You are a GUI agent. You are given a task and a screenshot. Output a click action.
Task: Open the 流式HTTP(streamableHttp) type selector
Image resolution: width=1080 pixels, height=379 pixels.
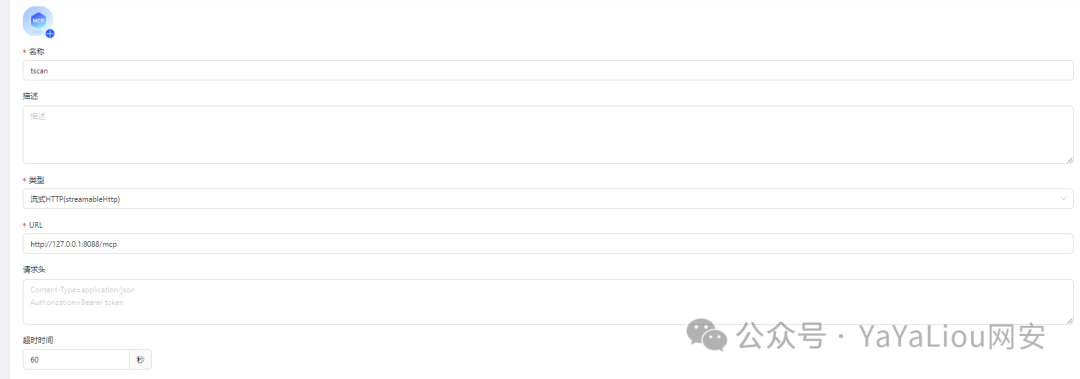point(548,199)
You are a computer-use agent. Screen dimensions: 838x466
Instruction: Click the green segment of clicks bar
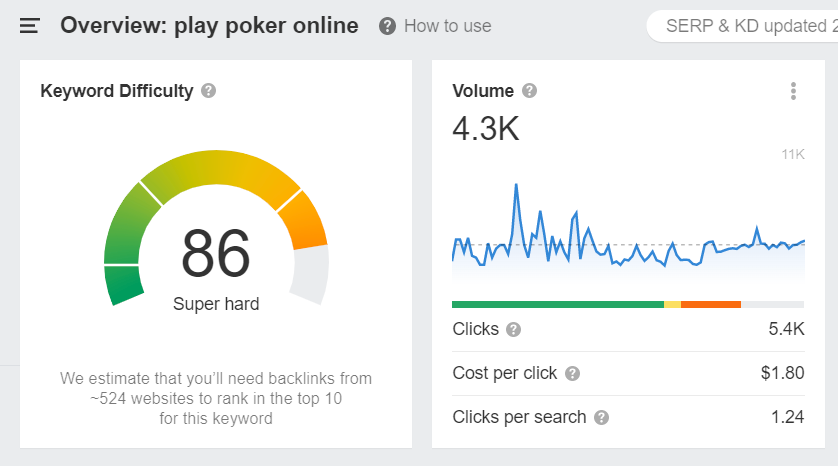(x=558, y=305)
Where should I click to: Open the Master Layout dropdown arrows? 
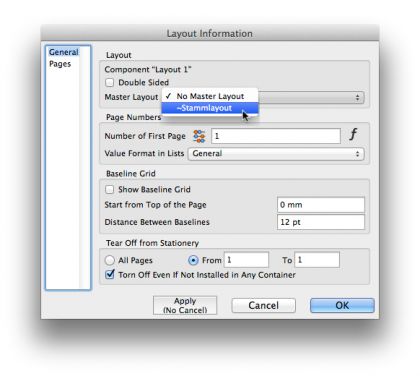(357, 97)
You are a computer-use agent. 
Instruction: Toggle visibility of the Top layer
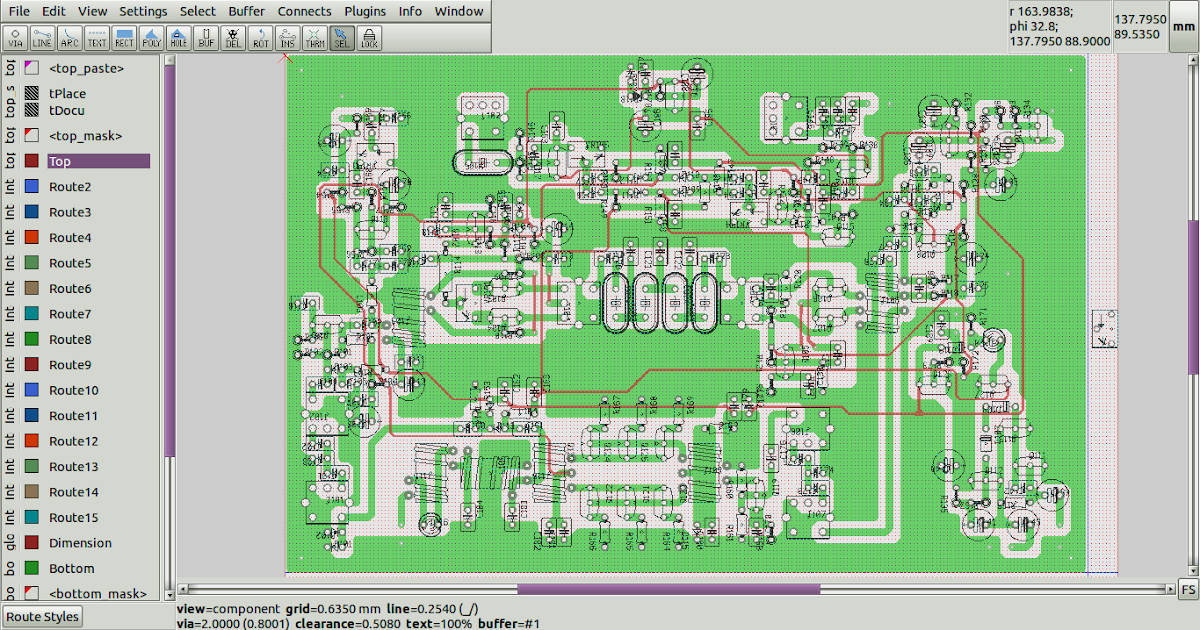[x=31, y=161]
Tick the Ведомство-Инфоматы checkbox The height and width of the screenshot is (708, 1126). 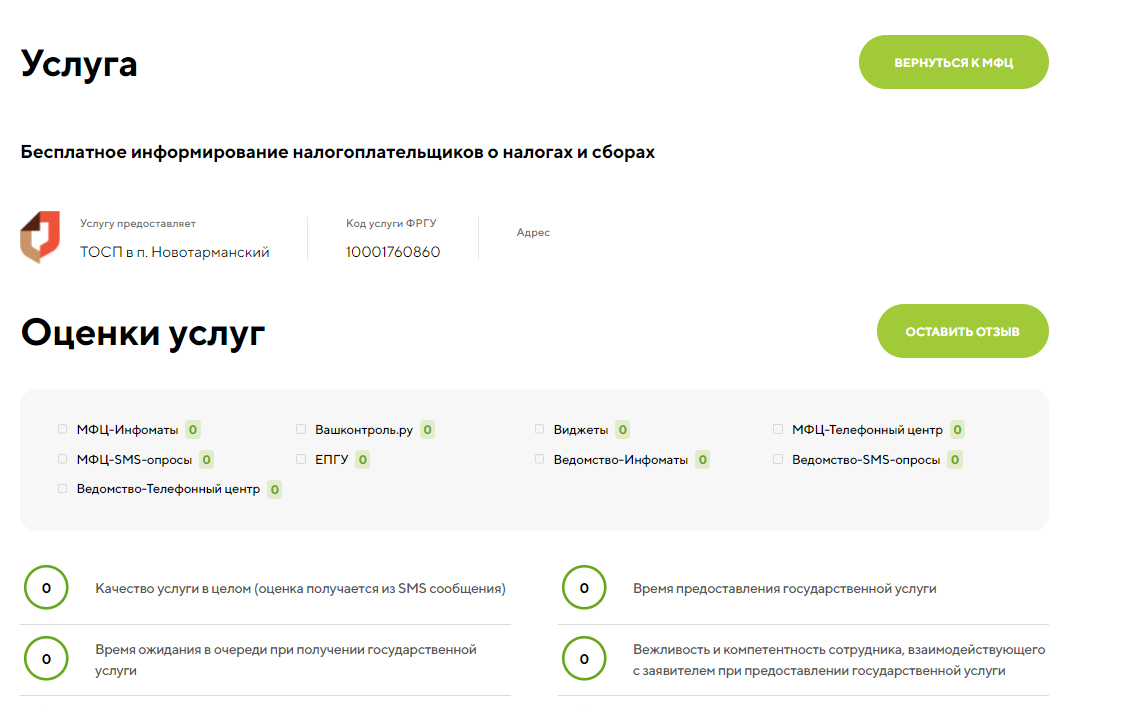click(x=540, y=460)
= = = = =
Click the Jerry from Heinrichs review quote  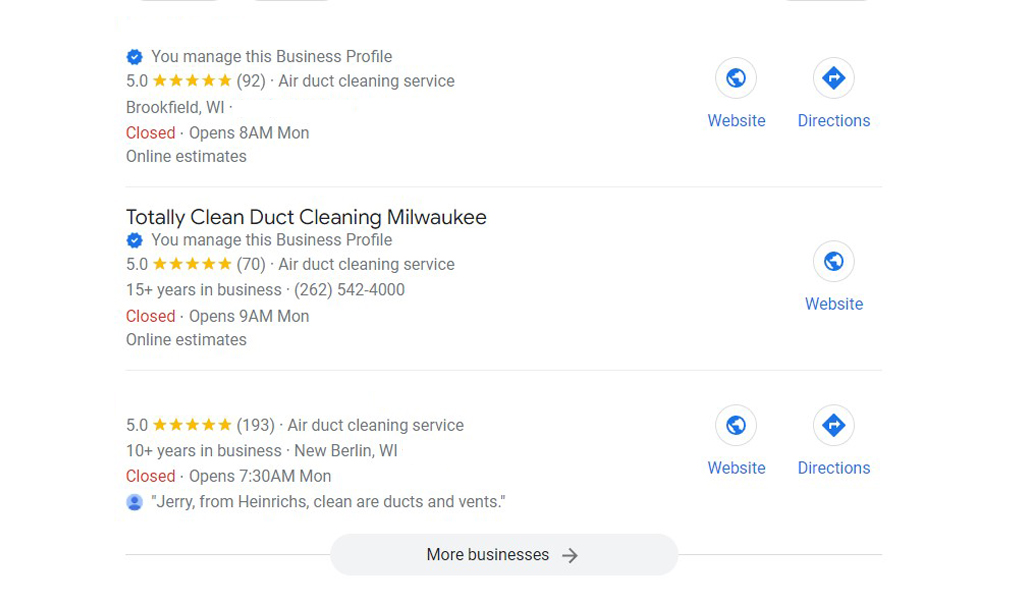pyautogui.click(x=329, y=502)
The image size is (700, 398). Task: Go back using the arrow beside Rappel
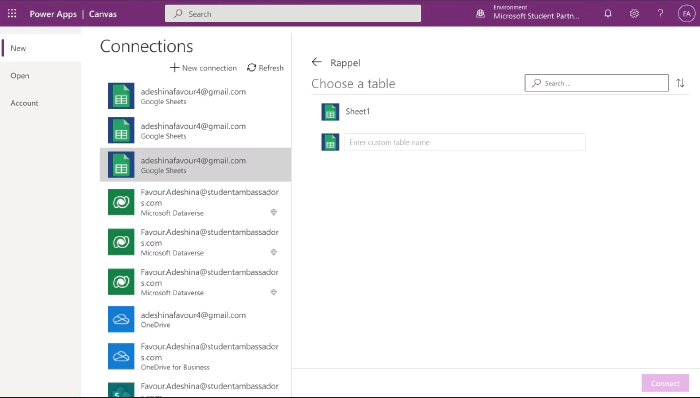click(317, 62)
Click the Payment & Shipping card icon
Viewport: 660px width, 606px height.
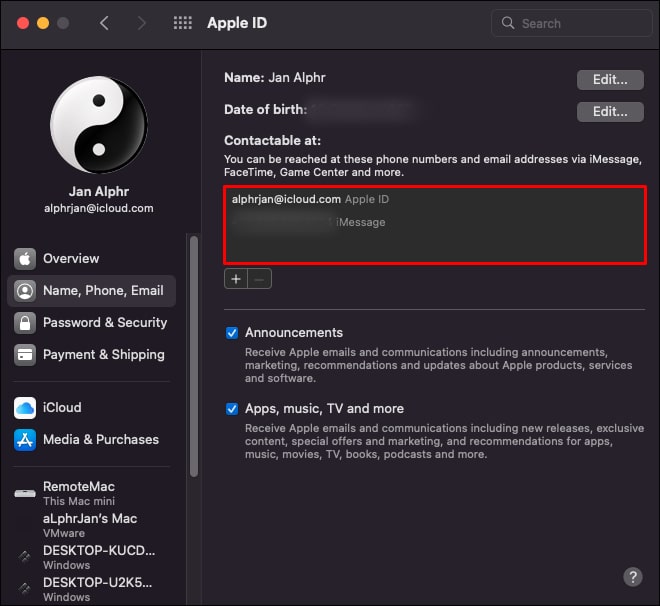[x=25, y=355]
= = = = =
• **The task**: Every line in the records above that contains the word "agent" should be copied out.

• **Written response**:
You are a GUI agent. You are given a task and a screenshot. Output a click action.
You are a computer-use agent. Screen dimensions: 838x466
You are a computer-use agent. 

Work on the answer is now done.